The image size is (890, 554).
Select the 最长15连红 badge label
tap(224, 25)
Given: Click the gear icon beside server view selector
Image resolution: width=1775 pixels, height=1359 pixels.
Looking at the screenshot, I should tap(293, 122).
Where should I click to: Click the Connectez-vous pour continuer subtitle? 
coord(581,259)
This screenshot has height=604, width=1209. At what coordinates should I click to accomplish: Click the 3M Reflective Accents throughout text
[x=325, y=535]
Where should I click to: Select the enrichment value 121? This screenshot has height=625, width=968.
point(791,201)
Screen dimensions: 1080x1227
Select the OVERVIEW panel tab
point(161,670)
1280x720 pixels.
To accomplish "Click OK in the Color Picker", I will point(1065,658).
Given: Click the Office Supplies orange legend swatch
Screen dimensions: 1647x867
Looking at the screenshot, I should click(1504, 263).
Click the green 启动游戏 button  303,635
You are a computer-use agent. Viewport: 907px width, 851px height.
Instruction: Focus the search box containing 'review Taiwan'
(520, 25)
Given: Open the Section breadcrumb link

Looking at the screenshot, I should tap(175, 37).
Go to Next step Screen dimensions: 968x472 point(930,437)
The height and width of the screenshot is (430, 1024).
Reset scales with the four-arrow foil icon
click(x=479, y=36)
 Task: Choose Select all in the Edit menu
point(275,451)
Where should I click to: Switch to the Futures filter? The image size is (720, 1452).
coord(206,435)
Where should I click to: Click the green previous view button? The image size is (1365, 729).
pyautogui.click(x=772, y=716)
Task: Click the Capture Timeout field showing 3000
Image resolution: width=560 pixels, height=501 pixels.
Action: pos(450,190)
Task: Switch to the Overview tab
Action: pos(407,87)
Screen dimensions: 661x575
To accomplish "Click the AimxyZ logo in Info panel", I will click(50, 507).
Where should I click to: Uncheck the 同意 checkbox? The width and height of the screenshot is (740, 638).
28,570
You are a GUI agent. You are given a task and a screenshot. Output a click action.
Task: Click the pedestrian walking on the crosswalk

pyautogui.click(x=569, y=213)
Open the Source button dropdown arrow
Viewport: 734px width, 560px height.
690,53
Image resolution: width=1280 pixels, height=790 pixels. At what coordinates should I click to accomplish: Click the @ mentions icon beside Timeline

====

# EXERCISE INSTRUCTIONS:
Among the entries above, copy exactly only the lines starting with the one containing "Screen dimensions: 1647x867" and going through the one containing "Task: Click the Capture", both ends included.

# ANSWER FOR THIS EXERCISE:
Screen dimensions: 1647x867
Looking at the screenshot, I should click(1504, 263).
Click the green 启动游戏 button  303,635
You are a computer-use agent. Viewport: 907px width, 851px height.
Instruction: Focus the search box containing 'review Taiwan'
(520, 25)
Given: Open the Section breadcrumb link

Looking at the screenshot, I should tap(175, 37).
Go to Next step Screen dimensions: 968x472 point(930,437)
The height and width of the screenshot is (430, 1024).
Reset scales with the four-arrow foil icon
click(x=479, y=36)
 Task: Choose Select all in the Edit menu
point(275,451)
Where should I click to: Switch to the Futures filter? The image size is (720, 1452).
coord(206,435)
Where should I click to: Click the green previous view button? The image size is (1365, 729).
pyautogui.click(x=772, y=716)
Task: Click the Capture Timeout field showing 3000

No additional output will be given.